─── Source information ───
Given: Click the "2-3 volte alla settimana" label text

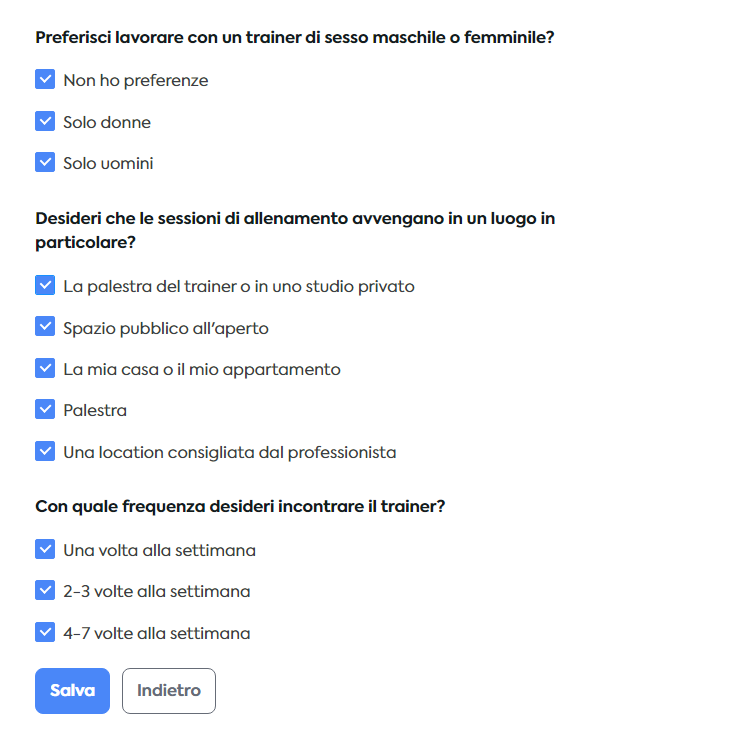Looking at the screenshot, I should point(157,591).
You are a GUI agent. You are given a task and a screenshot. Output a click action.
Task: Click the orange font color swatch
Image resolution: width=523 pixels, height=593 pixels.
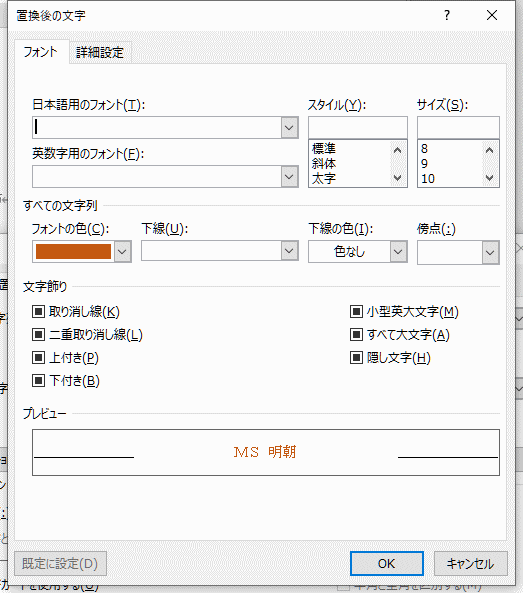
───
### Exercise prompt
Down to the final line, restate the material above word for word, but omit its pictures.

### Answer area
Given: Click the "2-3 volte alla settimana" label text

Looking at the screenshot, I should point(157,591).
You are a GUI agent. You are given a task and a screenshot. Output a click action.
Task: Click the orange font color swatch
Image resolution: width=523 pixels, height=593 pixels.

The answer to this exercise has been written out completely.